Case description A 73-year-old man with CML and JAK2 positive myeloproliferative neoplasm was treated with imatinib and pegylated interferon. In 2020 he developed an acute neuropathy affecting the left leg. MRI showed abnormal signal and enhancement in the sciatic trunk and related nerves. There was no improvement following withdrawal of interferon but rapid improvement following methylprednisolone. A mild distal mixed axonal neuropathy was present at that time. In October 2022 he developed an acute common peroneal neuropathy in the other leg and nerve conduction studies showed marked worsening of the generalised axonal neuropathy. As no other cause was found imatinib was ceased. Marked symptomatic improvement occurred within 6 weeks.

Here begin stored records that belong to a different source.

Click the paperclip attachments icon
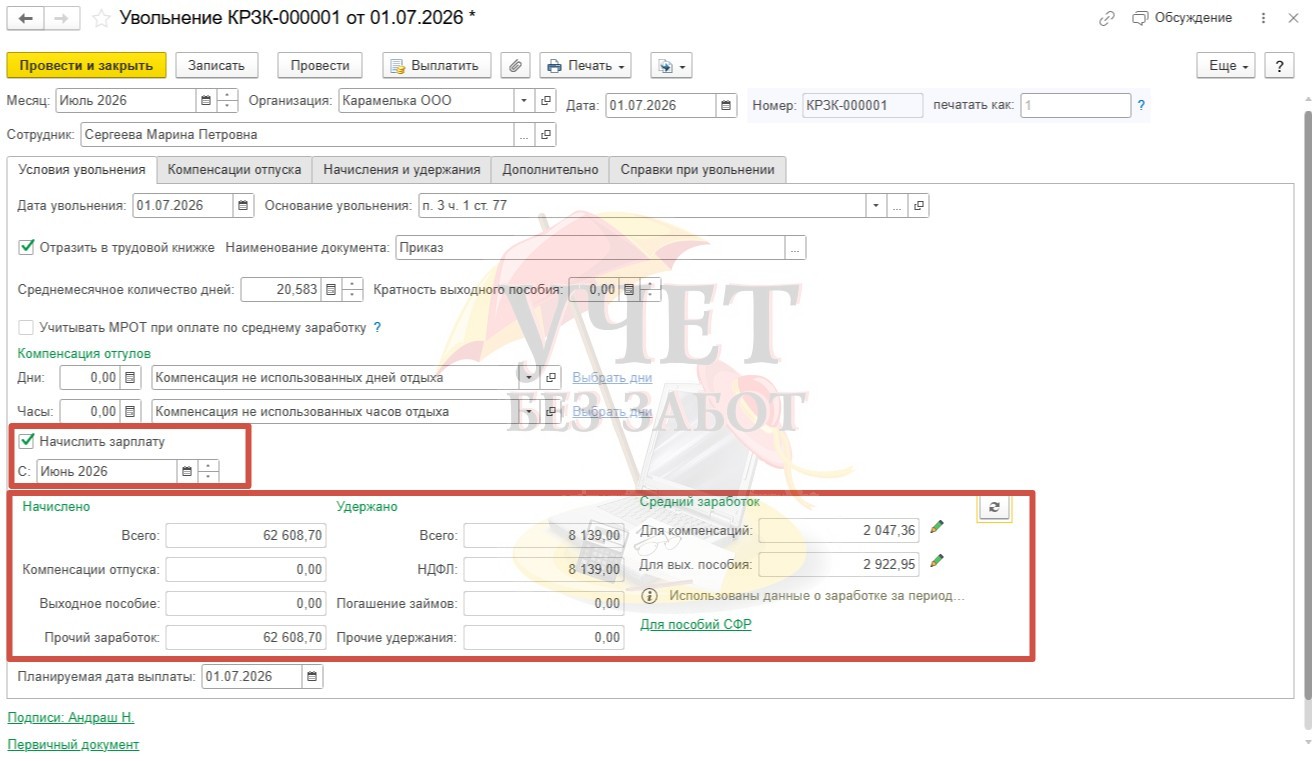This screenshot has height=761, width=1312. (x=515, y=66)
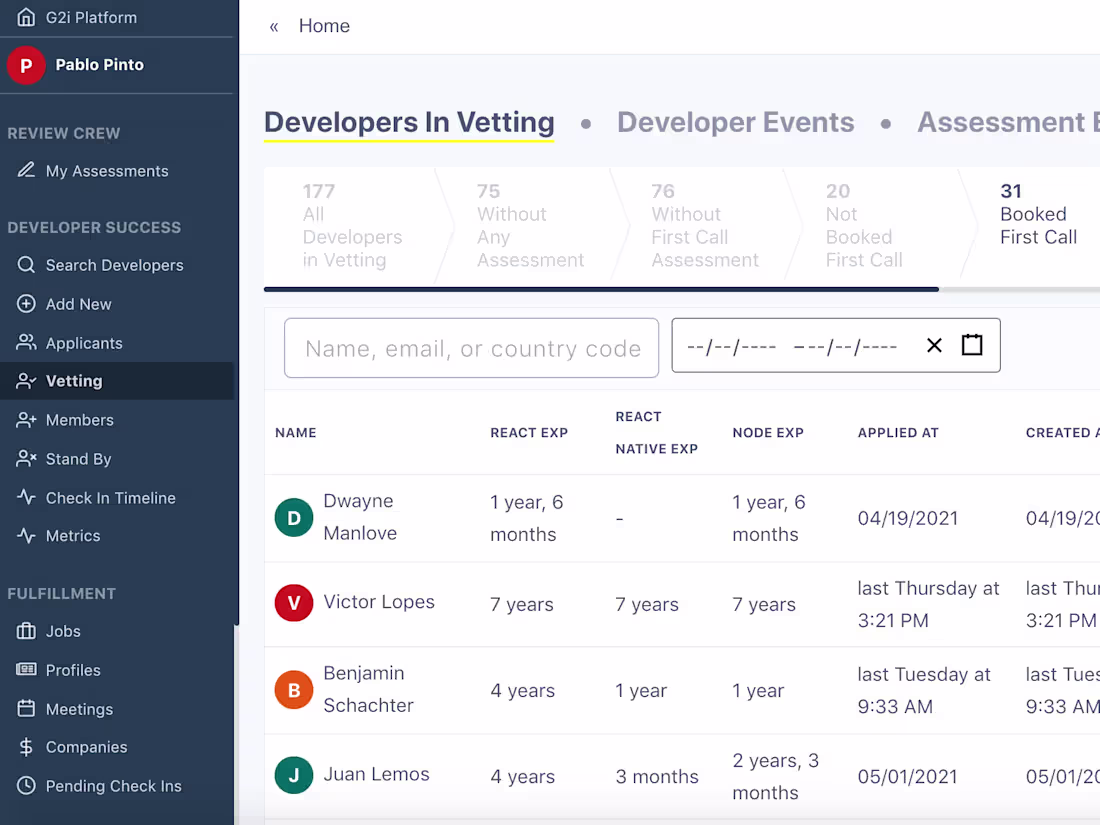
Task: Open Dwayne Manlove's developer row
Action: click(x=359, y=517)
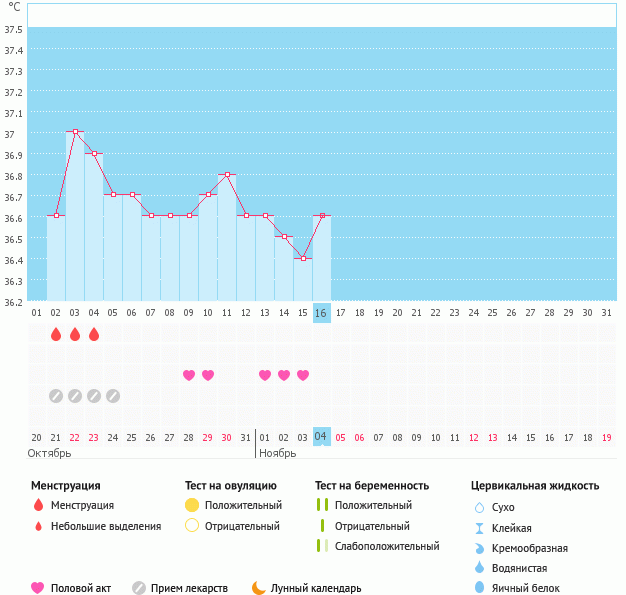The height and width of the screenshot is (595, 626).
Task: Select highlighted calendar date 04 in November
Action: click(x=321, y=437)
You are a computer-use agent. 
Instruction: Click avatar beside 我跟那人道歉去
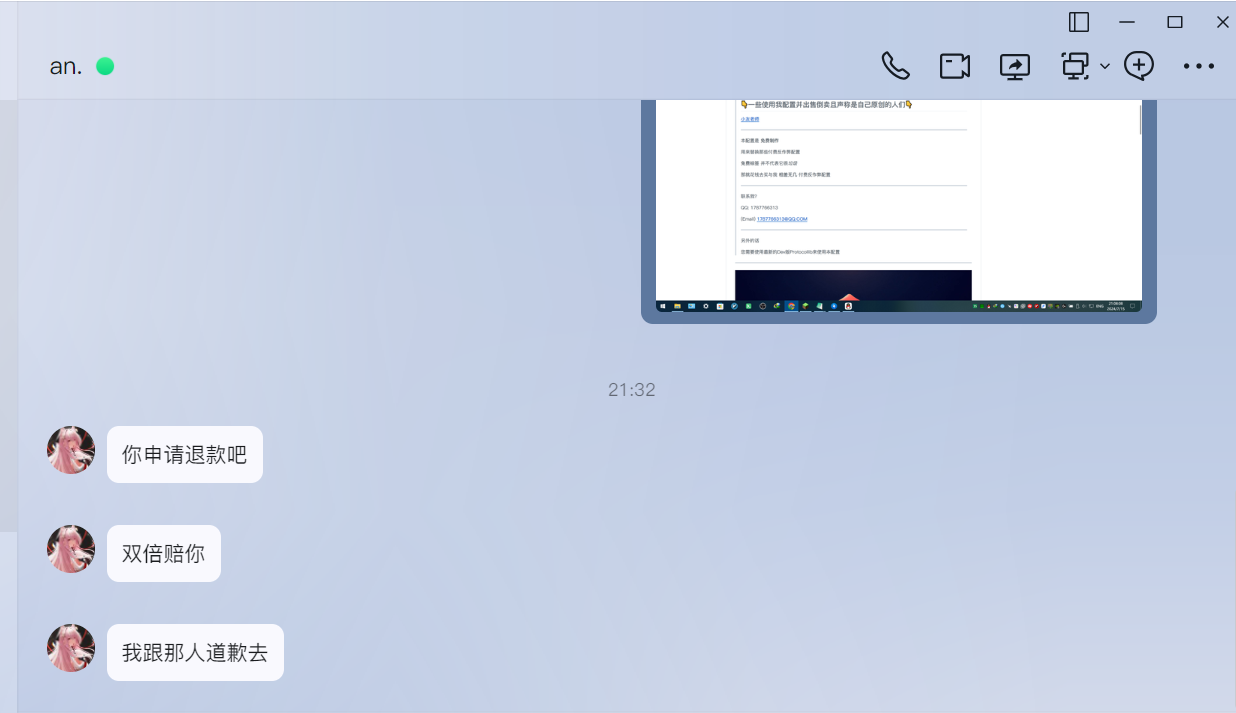pos(71,648)
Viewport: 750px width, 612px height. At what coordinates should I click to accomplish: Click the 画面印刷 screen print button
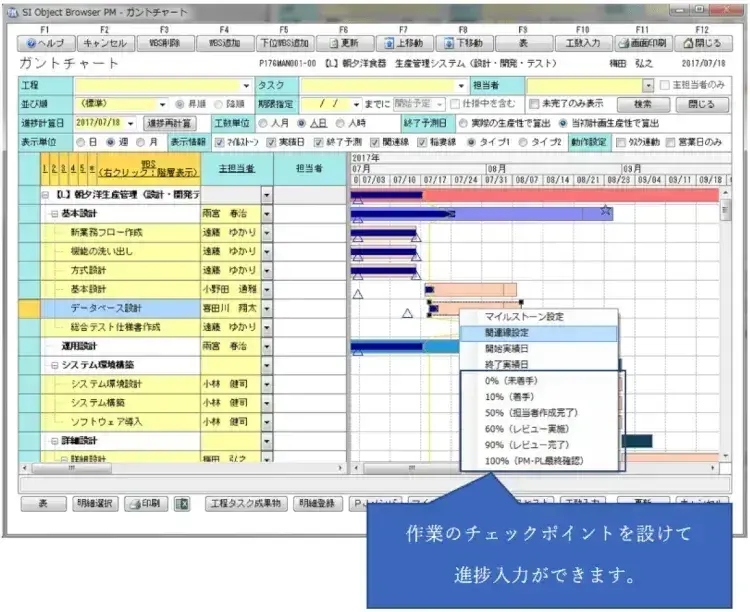(641, 44)
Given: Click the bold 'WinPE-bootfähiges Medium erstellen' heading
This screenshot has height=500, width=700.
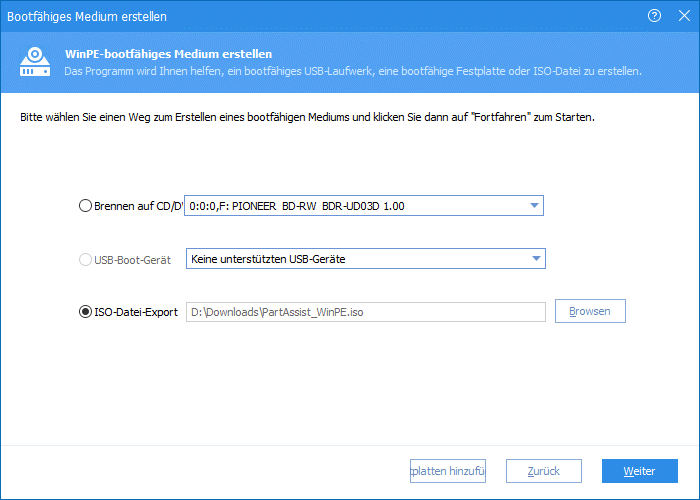Looking at the screenshot, I should pos(169,54).
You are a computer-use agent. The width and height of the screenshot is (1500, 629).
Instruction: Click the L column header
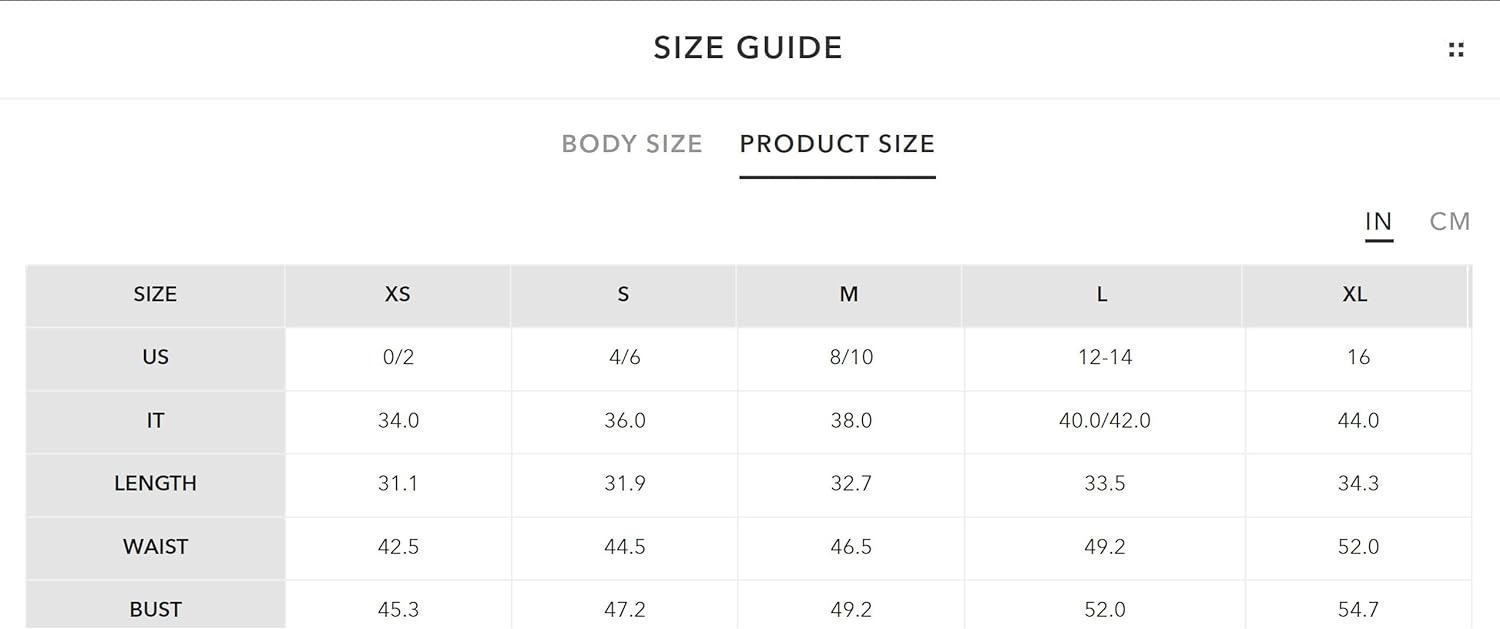click(1102, 295)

Discussion This is the first report of a relapsing steroid responsive neuroplexopathy associated with TKI therapy. It suggests that TKIs may rarely be associated with an inflammatory neuropathy, as well as with a generalised mixed axonal neuropathy. As TKIs are widely used in haematological and other malignancies, awareness of this treatable complication is important.
References
Chakupurakal G, Etti RJO, Murray JA. J Clin Pathol 2011;64:456. doi:10.1136/jcp.2010.085936 (letter)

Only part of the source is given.